Now that we are unlocked on our VZW Note 2s, I was wondering which roms everyone was running, and experiences so far. I know it is early, but there a few to choose from. Sound off on what you have, how you like it, etc.

I am on beans 2 for the moment running the perseus kernel. Pretty awesome, although I am looking forward to some aokp love.


----------



## xsLoWeDx

spectredroid said:


> Now that we are unlocked on our VZW Note 2s, I was wondering which roms everyone was running, and experiences so far. I know it is early, but there a few to choose from. Sound off on what you have, how you like it, etc.
> 
> I am on beans 2 for the moment running the perseus kernel. Pretty awesome, although I am looking forward to some aokp love.


hows the battery on that kernel... I am also runnin beans 2

Sent from my SCH-I605 using Tapatalk 2


----------



## spectredroid

xsLoWeDx said:


> hows the battery on that kernel... I am also runnin beans 2
> 
> Sent from my SCH-I605 using Tapatalk 2


It had been outstanding. Really excellent.

From an unlocked Note 2. Hmm...... Can you hear me Verizon, out on Uranus?


----------



## snapz54

unlocked on beans 2, amazing how quickly this has all developed.

so far I haven't seen an issue, battery continues to not be a concern. Transitions are lightning fast.

Amazing.

Looking forward to official cm10 now that we are unlocked!


----------



## spectredroid

snapz54 said:


> unlocked on beans 2, amazing how quickly this has all developed.
> 
> so far I haven't seen an issue, battery continues to not be a concern. Transitions are lightning fast.
> 
> Amazing.
> 
> Looking forward to official cm10 now that we are unlocked!


Yeah. It's really awesome. This is the first phone where I thought stock wasn't bad out of the box.

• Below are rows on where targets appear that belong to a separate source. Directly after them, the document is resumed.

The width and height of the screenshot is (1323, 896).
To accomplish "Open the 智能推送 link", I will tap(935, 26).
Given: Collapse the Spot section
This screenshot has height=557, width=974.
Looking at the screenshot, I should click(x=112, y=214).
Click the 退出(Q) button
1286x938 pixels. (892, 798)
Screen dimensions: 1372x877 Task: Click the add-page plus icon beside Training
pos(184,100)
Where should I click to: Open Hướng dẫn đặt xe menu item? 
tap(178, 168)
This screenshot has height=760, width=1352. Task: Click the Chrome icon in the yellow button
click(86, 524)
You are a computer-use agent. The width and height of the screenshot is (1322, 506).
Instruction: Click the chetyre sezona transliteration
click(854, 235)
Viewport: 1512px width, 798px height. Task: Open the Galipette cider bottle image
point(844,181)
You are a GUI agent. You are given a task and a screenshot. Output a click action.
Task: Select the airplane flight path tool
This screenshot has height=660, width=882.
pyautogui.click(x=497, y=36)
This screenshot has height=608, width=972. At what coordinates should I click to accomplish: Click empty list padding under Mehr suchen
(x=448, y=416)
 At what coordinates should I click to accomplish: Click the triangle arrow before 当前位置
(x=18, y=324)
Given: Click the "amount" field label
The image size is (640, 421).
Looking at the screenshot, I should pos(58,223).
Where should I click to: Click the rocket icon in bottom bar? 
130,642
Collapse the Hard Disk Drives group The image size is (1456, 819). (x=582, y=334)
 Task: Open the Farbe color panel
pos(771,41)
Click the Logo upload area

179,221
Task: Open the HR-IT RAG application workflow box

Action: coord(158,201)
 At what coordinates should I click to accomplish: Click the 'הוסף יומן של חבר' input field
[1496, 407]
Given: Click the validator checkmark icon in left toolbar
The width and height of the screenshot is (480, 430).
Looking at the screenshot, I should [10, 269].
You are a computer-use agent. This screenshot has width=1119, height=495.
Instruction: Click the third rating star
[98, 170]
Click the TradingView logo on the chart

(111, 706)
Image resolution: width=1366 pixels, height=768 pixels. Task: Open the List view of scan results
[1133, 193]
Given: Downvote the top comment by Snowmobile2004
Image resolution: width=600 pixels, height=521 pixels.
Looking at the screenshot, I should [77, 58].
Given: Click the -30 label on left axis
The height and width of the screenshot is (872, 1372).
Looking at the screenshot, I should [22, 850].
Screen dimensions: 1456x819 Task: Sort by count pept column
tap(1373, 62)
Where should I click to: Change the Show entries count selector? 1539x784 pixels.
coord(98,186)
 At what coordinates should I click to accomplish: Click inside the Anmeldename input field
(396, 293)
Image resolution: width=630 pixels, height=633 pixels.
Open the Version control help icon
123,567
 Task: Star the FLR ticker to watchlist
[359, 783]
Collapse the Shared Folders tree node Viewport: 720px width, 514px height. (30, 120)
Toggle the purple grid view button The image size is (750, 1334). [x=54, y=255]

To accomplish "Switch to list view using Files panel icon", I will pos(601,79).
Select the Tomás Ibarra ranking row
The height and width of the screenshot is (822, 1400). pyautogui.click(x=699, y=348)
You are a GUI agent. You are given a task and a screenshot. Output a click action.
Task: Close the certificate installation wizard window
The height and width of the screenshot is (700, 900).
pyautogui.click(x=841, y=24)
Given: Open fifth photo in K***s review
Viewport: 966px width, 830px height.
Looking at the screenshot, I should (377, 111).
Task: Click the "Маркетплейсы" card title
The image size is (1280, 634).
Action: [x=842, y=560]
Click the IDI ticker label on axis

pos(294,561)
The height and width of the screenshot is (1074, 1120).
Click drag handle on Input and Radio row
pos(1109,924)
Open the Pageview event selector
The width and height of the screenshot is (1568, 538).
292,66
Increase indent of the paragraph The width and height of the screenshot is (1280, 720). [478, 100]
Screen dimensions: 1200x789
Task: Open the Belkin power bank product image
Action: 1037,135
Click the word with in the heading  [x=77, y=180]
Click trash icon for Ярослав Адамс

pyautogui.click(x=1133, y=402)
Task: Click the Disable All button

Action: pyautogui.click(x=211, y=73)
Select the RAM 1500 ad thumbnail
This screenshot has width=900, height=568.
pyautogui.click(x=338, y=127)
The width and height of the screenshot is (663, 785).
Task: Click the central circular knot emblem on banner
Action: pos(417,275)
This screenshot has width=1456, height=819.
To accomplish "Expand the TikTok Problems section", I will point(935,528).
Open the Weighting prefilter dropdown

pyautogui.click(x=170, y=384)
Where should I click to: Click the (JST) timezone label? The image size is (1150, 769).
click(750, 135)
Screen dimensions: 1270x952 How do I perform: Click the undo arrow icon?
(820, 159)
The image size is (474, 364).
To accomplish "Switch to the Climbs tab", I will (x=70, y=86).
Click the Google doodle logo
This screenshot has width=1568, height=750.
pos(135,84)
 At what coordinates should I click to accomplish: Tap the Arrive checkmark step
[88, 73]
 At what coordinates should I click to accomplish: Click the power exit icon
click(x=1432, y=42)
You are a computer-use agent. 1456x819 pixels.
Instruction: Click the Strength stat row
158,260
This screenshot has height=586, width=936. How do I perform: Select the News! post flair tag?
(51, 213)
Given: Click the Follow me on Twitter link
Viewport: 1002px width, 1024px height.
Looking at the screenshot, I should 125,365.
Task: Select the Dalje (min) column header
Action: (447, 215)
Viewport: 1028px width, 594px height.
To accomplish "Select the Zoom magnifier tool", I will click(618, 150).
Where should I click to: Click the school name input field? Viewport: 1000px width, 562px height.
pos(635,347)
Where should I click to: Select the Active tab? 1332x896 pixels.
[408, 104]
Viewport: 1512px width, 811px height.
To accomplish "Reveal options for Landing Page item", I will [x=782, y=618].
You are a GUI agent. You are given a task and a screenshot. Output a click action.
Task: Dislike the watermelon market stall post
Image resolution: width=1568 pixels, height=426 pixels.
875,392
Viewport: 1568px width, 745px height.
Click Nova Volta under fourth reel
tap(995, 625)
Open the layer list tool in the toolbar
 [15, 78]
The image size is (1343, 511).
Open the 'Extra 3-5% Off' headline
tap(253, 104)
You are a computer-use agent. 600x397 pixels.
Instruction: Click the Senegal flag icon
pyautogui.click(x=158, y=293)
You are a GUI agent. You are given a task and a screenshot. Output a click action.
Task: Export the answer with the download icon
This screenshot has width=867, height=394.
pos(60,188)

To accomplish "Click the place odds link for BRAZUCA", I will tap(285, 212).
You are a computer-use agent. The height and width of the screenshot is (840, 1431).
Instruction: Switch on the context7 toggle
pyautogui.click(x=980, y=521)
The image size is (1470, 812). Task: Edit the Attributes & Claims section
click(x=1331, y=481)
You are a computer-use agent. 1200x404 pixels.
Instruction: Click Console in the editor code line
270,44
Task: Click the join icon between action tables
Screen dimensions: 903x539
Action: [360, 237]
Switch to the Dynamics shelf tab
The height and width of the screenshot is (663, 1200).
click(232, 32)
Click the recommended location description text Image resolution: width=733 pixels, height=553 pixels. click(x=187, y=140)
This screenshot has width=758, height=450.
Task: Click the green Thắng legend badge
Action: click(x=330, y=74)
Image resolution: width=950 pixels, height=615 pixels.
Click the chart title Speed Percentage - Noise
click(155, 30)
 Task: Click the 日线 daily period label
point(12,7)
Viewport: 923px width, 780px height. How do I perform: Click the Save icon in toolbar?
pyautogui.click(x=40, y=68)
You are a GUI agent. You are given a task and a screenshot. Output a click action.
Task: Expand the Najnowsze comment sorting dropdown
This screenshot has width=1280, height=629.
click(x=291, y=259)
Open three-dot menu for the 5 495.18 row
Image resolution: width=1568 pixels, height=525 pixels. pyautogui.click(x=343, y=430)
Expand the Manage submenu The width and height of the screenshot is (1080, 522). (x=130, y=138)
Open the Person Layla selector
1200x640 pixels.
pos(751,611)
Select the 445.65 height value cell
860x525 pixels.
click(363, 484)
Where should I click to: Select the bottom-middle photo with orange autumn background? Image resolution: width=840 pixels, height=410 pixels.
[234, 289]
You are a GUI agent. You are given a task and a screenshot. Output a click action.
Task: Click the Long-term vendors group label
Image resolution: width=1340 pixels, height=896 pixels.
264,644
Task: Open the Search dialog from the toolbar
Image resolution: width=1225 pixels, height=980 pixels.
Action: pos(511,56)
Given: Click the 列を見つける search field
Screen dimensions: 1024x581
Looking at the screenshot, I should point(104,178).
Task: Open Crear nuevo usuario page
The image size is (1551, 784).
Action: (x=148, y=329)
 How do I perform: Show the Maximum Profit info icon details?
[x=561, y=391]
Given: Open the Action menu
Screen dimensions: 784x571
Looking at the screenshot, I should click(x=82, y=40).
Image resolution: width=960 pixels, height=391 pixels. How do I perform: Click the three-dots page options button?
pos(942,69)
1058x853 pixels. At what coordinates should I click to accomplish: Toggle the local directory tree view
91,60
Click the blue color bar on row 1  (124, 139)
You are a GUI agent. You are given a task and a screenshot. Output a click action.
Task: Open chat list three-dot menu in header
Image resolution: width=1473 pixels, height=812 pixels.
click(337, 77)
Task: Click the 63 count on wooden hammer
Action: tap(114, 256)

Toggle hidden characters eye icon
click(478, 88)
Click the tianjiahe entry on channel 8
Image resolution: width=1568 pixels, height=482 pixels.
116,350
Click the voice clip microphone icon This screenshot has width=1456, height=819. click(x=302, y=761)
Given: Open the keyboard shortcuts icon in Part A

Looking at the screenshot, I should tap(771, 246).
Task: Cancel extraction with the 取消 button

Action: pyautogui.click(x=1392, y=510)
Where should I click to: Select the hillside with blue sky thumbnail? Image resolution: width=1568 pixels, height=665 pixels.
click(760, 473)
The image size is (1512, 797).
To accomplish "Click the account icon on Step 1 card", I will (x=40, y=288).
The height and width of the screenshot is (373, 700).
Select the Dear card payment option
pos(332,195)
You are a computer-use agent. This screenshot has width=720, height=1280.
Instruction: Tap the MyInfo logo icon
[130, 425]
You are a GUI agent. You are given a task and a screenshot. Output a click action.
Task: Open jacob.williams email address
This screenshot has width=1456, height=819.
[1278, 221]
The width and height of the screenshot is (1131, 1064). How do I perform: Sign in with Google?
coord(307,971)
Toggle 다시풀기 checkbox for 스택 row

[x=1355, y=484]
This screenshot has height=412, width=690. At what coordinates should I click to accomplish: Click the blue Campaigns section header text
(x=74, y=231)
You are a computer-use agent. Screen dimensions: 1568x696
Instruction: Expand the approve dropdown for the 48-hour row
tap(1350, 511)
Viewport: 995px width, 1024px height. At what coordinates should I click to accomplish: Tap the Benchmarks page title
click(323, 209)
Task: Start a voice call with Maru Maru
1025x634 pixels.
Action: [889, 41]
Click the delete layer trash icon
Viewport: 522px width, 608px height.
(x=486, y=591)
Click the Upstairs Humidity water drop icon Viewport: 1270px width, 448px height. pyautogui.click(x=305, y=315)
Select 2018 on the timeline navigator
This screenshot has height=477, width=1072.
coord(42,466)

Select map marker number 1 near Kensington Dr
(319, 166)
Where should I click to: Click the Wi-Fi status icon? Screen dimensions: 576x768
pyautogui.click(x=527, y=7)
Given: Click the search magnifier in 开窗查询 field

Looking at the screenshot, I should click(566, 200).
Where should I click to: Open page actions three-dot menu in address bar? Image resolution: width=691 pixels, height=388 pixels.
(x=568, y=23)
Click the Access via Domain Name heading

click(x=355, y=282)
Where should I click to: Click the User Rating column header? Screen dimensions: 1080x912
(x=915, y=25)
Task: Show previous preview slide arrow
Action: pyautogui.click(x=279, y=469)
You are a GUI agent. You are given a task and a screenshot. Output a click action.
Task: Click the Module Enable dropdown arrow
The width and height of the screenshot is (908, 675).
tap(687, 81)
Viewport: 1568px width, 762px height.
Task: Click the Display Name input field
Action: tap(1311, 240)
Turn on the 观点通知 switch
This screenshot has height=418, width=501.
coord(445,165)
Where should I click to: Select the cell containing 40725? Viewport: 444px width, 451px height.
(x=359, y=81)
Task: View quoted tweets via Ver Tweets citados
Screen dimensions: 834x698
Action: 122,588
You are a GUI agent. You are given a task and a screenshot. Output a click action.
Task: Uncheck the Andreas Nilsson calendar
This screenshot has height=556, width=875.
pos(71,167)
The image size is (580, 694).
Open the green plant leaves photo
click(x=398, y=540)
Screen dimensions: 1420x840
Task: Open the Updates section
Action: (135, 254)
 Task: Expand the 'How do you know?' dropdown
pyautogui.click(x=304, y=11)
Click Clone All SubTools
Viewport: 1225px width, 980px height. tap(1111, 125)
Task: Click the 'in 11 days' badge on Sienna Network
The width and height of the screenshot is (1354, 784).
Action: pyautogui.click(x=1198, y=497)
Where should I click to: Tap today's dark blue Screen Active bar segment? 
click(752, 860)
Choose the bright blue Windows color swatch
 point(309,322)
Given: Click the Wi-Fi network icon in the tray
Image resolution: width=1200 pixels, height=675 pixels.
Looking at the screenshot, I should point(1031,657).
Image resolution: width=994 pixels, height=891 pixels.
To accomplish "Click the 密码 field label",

Not that I care cause as soon as I could this bad boy was rooted and unlocked but still for the brief moments I messed with stock it seemed okay.









From an unlocked Note 2. Hmm...... Can you hear me Verizon, out on Uranus?


----------



## aczm1988

For me it's gonna be beans build 3. I'm not willing to lose spen features on an aosp rom.

Sent from my SCH-I605 using Tapatalk 2


----------



## Thrillhouse847

aczm1988 said:


> For me it's gonna be beans build 3. I'm not willing to lose spen features on an aosp rom.


It's funny, when I first heard about/used the s-pen, I thought it was kind of gimmicky and I couldn't wait to install AOSP. However, after living with the phone for a little while I just can't give it up either (or the multi-window function).

I'm definitely sticking with beans rom as well. It runs great, looks great and you can keep all the nifty features of the phone.

Sent from my SCH-I605


----------



## Geezer Squid

Thrillhouse847 said:


> It's funny, when I first heard about/used the s-pen, I thought it was kind of gimmicky and I couldn't wait to install AOSP. However, after living with the phone for a little while I just can't give it up either (or the multi-window function).
> 
> I'm definitely sticking with beans rom as well. It runs great, looks great and you can keep all the nifty features of the phone.
> 
> Sent from my SCH-I605


DITTO!! This is exactly where I find myself. I wil be sticking with Bean's Build 3 until 4 comes along. Also running Perseus and Profile 5 - life is good!!


----------